The following Monday, Professor Price asked for everyone’s attention. He didn’t look happy. “It has come to my attention,” he said, “that a fetal pig has been stolen. I would like to have whoever has done this to please turn themselves in. And if you know who’s done this, it’s your duty on the school’s honor code to turn him in.”
Peter looked over his shoulder at Philip, terrified. Hamilton’s strict honor code was signed by students at the start of school. Academic dishonesty resulted in expulsion or automatic course failure. The pig, about a foot long, was in a plastic bag with formaldehyde-soaked paper towels hidden at the back of their dorm’s refrigerator. After class and back at the dorm, the worst scenario unfolded: Peter was told that a suite mate was going to turn him in.
My life is over, Peter thought. He asked the suite mate for a day to deal with it on his own. In a state of panic, Peter and Philip met in his room and decided to get rid of the evidence. They walked the campus, eyeing Dumpsters and secluded spots. They were searching for somewhere the pig would never be found. That night, Peter and Philip headed to the woods; Hamilton was in a rural area with hundreds of acres of wooded land. The pig was buried, and the burial spot marked. All Peter could think about was that he would be expelled; his family would be disgraced, and he would never get to MIT. He was physically ill.
Peter called his father. Harry and Tula were at a friend’s house playing cards. Harry excused himself to talk in private, returning more than an hour later.
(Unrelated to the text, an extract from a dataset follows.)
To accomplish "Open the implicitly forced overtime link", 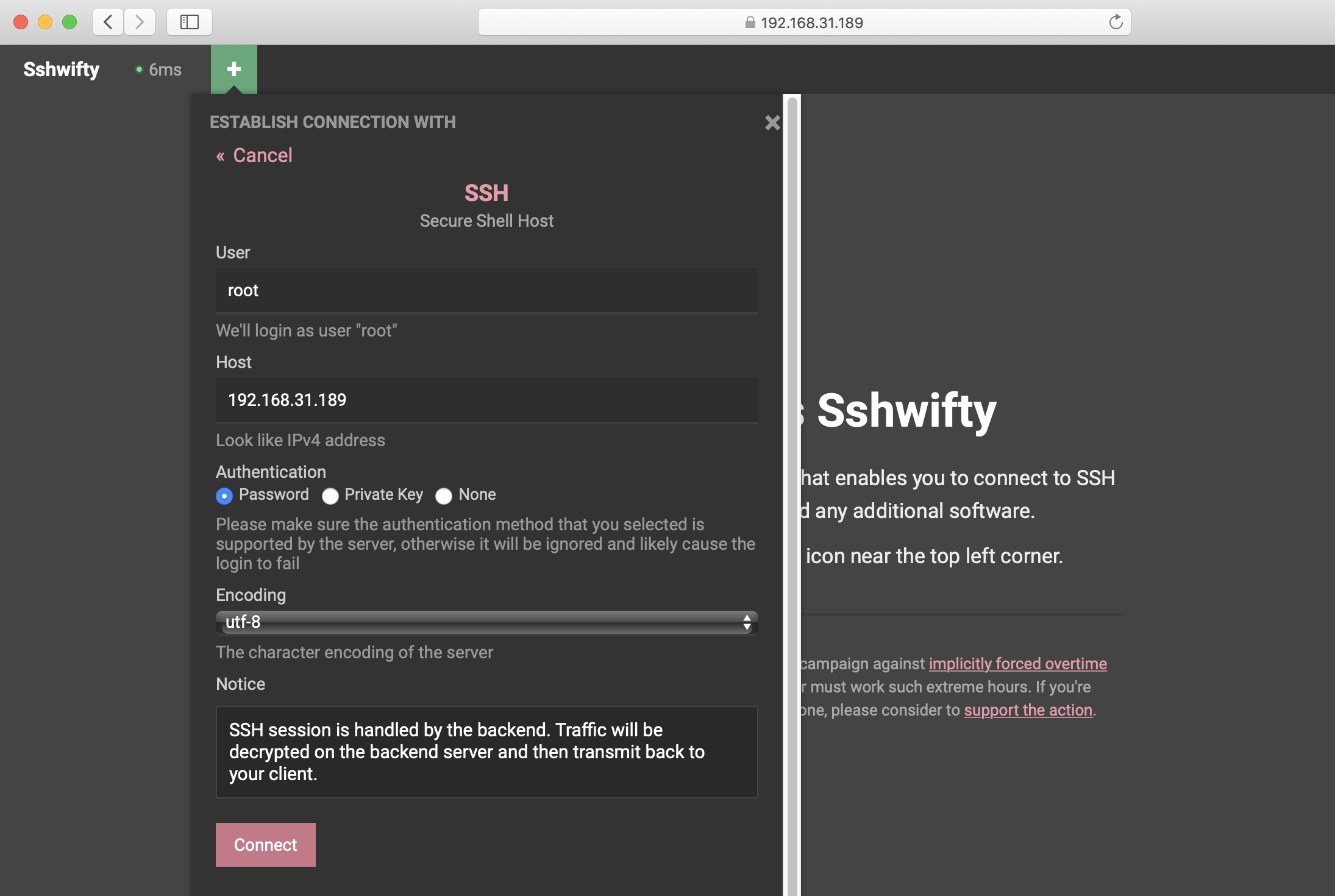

When Tula asked what was wrong, Harry said it was taken care of. Peter told his dad about the mess he had gotten himself into, and said he intended to turn himself in the next day.
Harry Diamandis had listened closely to his son. After a long pause, he presented another idea. Peter was to call the doctor in the infirmary and explain the situation. Harry had visited Peter while he was sick, and found the campus doctor to be kind and smart. The physician should be enlisted as an ally, Harry said. The doctor would talk to Professor Price, and then Peter would return the pig to the lab and have a candid talk with his teacher.
Peter returned to the woods and exhumed the pig. Late in the afternoon, he entered Professor Price’s lab. His hands shook as he took the pig out of his bag. Professor Price could see that Peter was ashen and appeared on the verge of tears. The professor had experienced the theft of his pigs before. He had seen them hanging from nooses in students’ dorms, and pigs had been used for pranks in students’ beds and bathrooms. Professor Price, who had talked with the infirmary doctor, asked Peter, “Did you learn your lesson?” Peter nodded, fighting back tears and stammering, “I’m so sorry.” Peter looked at his professor. Is my life over, or will I be shown mercy? After a pause that seemed to go on forever, Professor Price said, “Good luck on your exam, then.”
A few weeks later, Peter got his letter from MIT. His eyes filled with tears. “Peter, On behalf of the Admissions Committee, it is my pleasure to offer you admission to MIT. . . .”
Professor Price had given him a second chance, a lesson of grace and generosity Peter would never forget. There would be no more shortcuts, no more bending of rules. Getting to MIT was a gift. Peter would return to the Infinite Corridor, open some doors, join clubs—and maybe even launch something of his own.